The passing game has been a different story. Wisconsin ranks 90th in the country in passing offense (198.0 per game) and Stave has failed to throw for more than 220 yards in his four starts, surprising numbers considering the Badgers have given up only three sacks through four games.
“We need to improve in every aspect of our play,” offensive coordinator Andy Ludwig said. “(We need) more pass completions, more consistency, repetitive accuracy needs to improve. He’s doing a lot of things well but he needs to improve.”
Winning a fall camp quarterback battle over sixth-year senior Curt Phillips, Stave at times has played better than a sophomore quarterback with only 10 career starts. He has a 202.9 passing efficiency in the red zone, going 14 for 17 for 87 yards and four touchdowns with no interceptions this season, and Wisconsin is 8-2 in games he’s started.
But at times he looks his age, failing to throw a touchdown pass in Wisconsin’s 41-10 conference-opening win against Purdue and struggling to move the offense consistently.
And with three of Wisconsin’s offense weapons—tight end Jacob Pedersen and receivers Jeff Duckworth and Kenzel Doe—questionable for this weekend, Stave is expecting the Buckeyes’ defense to load the box to try and slow the Badgers’ rushing attack.
“With how successful the running game has been, I can see why teams would want to do that,” Stave said. “If they’re going to bring safeties down and we have a chance to throw it over the top, that’s what you want as a quarterback is an opportunity to throw the deep ball and make the big play.”
The deep ball has been missing from Stave’s arsenal over the last two weeks. Excluding screen passes, Wisconsin has completed only two passes over 25 yards while misfiring on several big-play opportunities; missed chances Stave has spent the better part of this week’s prep work trying to correct.

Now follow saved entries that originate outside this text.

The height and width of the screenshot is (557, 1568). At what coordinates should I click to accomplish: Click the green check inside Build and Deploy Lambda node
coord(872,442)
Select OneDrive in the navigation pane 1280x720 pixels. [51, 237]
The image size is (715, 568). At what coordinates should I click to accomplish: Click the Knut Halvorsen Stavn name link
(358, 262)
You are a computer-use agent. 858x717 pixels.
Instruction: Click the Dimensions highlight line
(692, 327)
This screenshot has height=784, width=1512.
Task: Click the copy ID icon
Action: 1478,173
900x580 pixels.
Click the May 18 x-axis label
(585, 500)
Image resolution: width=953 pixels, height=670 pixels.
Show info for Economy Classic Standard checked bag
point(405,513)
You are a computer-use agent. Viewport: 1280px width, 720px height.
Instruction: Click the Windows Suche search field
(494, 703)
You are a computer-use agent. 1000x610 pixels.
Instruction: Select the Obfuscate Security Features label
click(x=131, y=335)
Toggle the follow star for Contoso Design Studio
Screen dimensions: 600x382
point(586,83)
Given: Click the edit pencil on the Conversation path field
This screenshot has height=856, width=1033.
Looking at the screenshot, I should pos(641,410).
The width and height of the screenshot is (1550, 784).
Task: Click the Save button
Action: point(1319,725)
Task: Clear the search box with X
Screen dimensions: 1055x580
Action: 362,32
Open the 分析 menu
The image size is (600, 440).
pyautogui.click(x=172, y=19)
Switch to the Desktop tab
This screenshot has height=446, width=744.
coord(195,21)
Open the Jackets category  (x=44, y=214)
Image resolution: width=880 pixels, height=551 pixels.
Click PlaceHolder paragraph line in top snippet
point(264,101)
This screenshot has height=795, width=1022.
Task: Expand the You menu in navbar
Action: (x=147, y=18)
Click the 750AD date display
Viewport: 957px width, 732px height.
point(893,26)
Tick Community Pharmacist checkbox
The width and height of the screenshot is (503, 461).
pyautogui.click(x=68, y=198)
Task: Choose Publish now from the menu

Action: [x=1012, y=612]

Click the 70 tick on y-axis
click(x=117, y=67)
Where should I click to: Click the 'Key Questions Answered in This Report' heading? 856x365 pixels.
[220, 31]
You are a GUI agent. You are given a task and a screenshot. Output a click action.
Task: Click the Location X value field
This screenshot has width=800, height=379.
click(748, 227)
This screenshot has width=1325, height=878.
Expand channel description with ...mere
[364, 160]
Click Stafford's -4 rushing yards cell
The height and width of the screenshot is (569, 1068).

“I just have to make sure my feet are right,” Stave said. “We worked on that some to make sure your feet are in the right position to make every throw you need to make.”
Ohio State linebacker Curtis Grant said the Buckeyes need to bring pressure on Stave, whatever the numbers might show.
“If he gets time back there, he’ll make a play,” Grant said. “Us as a defense, we have to get some pressure on them and stop the run.”
While Stave has drawn a lot of ire for his three interceptions through four games and inconsistency moving the offense, coach Gary Andersen said part of the blame was on the Badgers’ receivers for not running the right routes with the right spacing or the right timing.
“No one wants to talk about that,” Andersen said. “They want to talk about how the quarterback threw a pick. There’s things that go into it that many times are missed. The offensive line, we want to get better. We want to run better routes, cleaner routes, crisper routes. We want to make sure we put them in a position, as coaches, to be able to execute.
“Is the throwing game a concern? Yes. Is it alarming? I would say no, but it’s a concern, and we want to get better because great running teams, if they have the ability to get those safeties to back off just a little bit, it really helps.”
While Saturday will be just his 11th start, Stave does have road game experience in hostile environments. He led Wisconsin to a 27-10 second-half lead at Nebraska last season and threw for 120 yards on Wisconsin’s final two drives at Arizona State, putting the Badgers in position to kick a game-tying field goal before the game’s controversial ending.
“I don’t know if we’re trying to prove anything to anyone except ourselves,” said Stave. “We know we can be a balanced offense and we can throw the ball and run the ball. As long as we’re doing that, we’re happy.”